Wednesday, May 31, 2006

This isn't your father's EJB!

I had posted about EJB 3.0 sometime ago, and based on my Java One experience, I thought it was worth revisiting. As I talked to hundreds of people at the JBoss booth, and also went to some of the sessions, I was struck by how little people seemed to know about the new EJB 3.0 specification.

I think that so many people either had poor experiences with the complexities of EJB versions prior to 3.0, or heard that it was complex, that they have tuned out the new specification. Granted EJB 1.0 through 2.1 was not exactly the best example of good engineering. So, there certainly is a stigma that has to be overcome.

When I told people at Java One that they should really look closely at EJB 3.0, and try it out, they became intrigued as to why. Then when I explained that you can write just plain old java objects, their eyes would light up. What? No more heavy component model and deployment descriptors? I can actually unit test this stuff through normal JUnit or TestNG? Really?

When I would be able to get into a deeper conversation about the technology, and we could discuss things like defaults that actually make sense. When you can follow a simple convention, and not have to use an annotation, it gets even simpler. For example, for an entity, you don't have to specify the database table name or the column names if you just name them the same in the database and the class. What could be easier? Now, the reality is that some corporate naming standards will probably get in the way of some of this ease of use, but I would urge any DBA to check that stuff at the door, and let the conventions be the standards. Besides, the cost of the time of the DBA to determine whether something is a table or a view, or a synonym is trivial compared to the cost of many developers time. Allow sane business names to be used for tables and columns, and everyone will be better off in the long run.

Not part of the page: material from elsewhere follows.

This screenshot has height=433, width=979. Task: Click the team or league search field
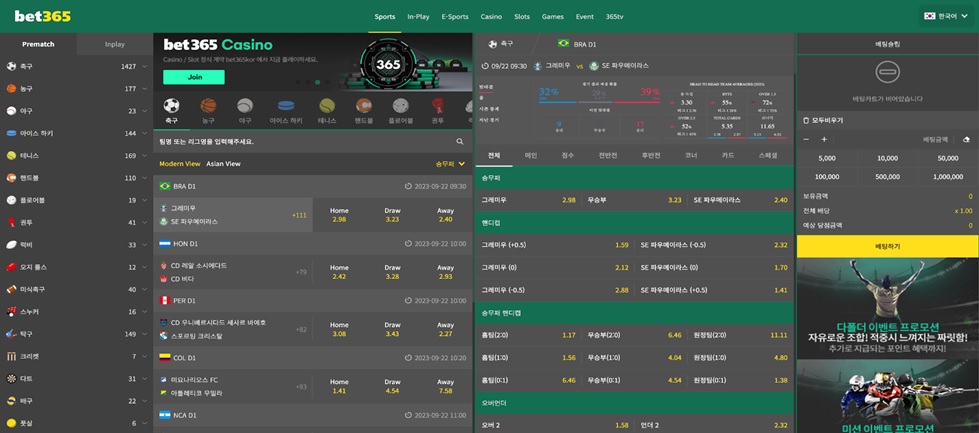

The extensibility of EJB 3.0 is also wonderful. The ability to create your own annotations, and extend things with very little code (an AOP lite) is very powerful indeed. This will allow developers to do many things you would use an AOP (Aspect Oriented Programming) framework for, within the confines of EJB, without the complete learning curve of AOP. When you consider there are no standards for AOP frameworks, you will be spending that learning curve on something that is proprietary in nature. That in and of itself, is enough of a deterrent to me.

The final thing that I have really come to like about EJB 3.0, is its embeddable. I have already written two applications that use EJB 3.0 objects from a Java SE environment! No application server required! This is wonderful for small applications and utilities.

I have become a real EJB 3.0 junkie. There is no turning back. Once you have taken that first hit, especially if you have lived through the EJB 1.0 to 2.1 days, you will be hooked. There is no doubt about it. This is the future for enterprise application development!!!